Shawn: I think no matter where you are, one mistake I see people make is that they feel they have to be an expert before they can help someone else, and that’s not necessarily the case. One of the underlying reasons why the online education space is booming is because if you’ve got any level of experience, there’s probably somebody coming in right behind you who doesn’t have the same experience as you, and would benefit from your lessons learned. That’s kind of undergirding this boom in the online education industry. At the same time, though, we’re seeing this dynamic of people who are trying to rush in like kind of the gold rush just to make money. You’ve got people who are creating courses that really offer very little benefit, very little usable or actionable advice. It’s just being sold as a product. A lot of internet marketers are rushing to create online courses on how to create online courses. You get kind of meta, this little circle of how to make $100,000 selling an online course. By the way, this course hasn’t yet made $100,000, but you know, so on and so on.
We’re seeing this kind of dynamic take place, and I just think the biggest mistake being made is that you don’t start with your expertise, you start with your audience. When you think about your audience and their needs, and their pain points, who you serve best, when you think about their needs and their pain points, then you create products and services, or courses, that can help to solve those problems to reduce their pain points and help them get where they’re going faster. I think if there was more of an emphasis on building your audience, serving your audience, asking questions, then we might see fewer courses released to the sound of crickets. The last thing you want to do is to put all your hard work into creating a course and float it out there, and then realize you’re answering a question that wasn’t being asked. I see this happening again and again and again.

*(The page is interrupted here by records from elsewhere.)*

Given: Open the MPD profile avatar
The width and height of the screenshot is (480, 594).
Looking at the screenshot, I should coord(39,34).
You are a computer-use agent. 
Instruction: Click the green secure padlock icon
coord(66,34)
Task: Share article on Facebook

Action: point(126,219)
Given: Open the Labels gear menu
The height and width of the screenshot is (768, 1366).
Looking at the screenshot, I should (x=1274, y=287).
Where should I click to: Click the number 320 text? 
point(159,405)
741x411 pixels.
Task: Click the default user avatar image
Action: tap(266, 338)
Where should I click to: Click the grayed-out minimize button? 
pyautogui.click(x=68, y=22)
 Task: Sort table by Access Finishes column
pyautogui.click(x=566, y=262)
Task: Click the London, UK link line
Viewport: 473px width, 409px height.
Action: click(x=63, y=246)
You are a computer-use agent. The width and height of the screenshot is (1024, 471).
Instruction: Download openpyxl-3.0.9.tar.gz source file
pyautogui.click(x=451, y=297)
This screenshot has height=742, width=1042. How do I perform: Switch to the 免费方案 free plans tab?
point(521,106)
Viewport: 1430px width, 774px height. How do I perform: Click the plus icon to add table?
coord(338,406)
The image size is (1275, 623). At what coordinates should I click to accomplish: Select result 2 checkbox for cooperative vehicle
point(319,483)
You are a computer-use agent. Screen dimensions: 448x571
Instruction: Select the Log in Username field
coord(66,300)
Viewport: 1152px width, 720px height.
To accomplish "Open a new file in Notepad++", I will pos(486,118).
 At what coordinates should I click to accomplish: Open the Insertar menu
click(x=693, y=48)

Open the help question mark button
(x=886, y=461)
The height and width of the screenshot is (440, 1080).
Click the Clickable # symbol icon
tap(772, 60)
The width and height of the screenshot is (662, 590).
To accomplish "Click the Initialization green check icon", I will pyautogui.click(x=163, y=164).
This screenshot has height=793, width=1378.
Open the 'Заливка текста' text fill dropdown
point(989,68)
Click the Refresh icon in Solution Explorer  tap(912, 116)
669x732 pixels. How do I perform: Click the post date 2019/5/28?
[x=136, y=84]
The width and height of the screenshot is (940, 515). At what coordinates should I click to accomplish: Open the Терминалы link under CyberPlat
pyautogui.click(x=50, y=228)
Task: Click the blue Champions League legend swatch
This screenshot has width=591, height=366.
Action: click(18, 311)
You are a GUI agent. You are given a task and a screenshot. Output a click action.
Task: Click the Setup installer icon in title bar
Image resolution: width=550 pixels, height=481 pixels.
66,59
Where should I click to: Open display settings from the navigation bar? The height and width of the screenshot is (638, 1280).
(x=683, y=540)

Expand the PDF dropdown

My top advice right now is spend the time to get to know your audience, ask them questions. What are the things that are driving you the most insane about WooCommerce if you’re running a WooCommerce store? Where’s your biggest frustration? Maybe that’s a place where I can create an educational piece, or a product, or a service, or a plugin that might help to ease that pain point. It really just begins on focusing first on people, on your audience. That’s the biggest mistake that I see being made today. I think if we had more folks really focused on helping people in a meaningful way, and actually helping them get from point A to point B, then we would see a lot more effective online courses.
Bob: Excellent advice. Yup. Perfect ending to the show as usual. Wonderful having you on. I know people can go to WP101.com to check you out, but where else can they find you on the web?
Where can our listeners connect with Shawn on the web?
Bob: Alrighty. Well, I want to thank you. I’m glad I didn’t do this two weeks before the next release of WordPress and ask you to pull away to actually do this interview, but I appreciate you taking the time to join us today Shawn.
Shawn: Thanks for having me on again, Bob. It’s always a pleasure talking to you.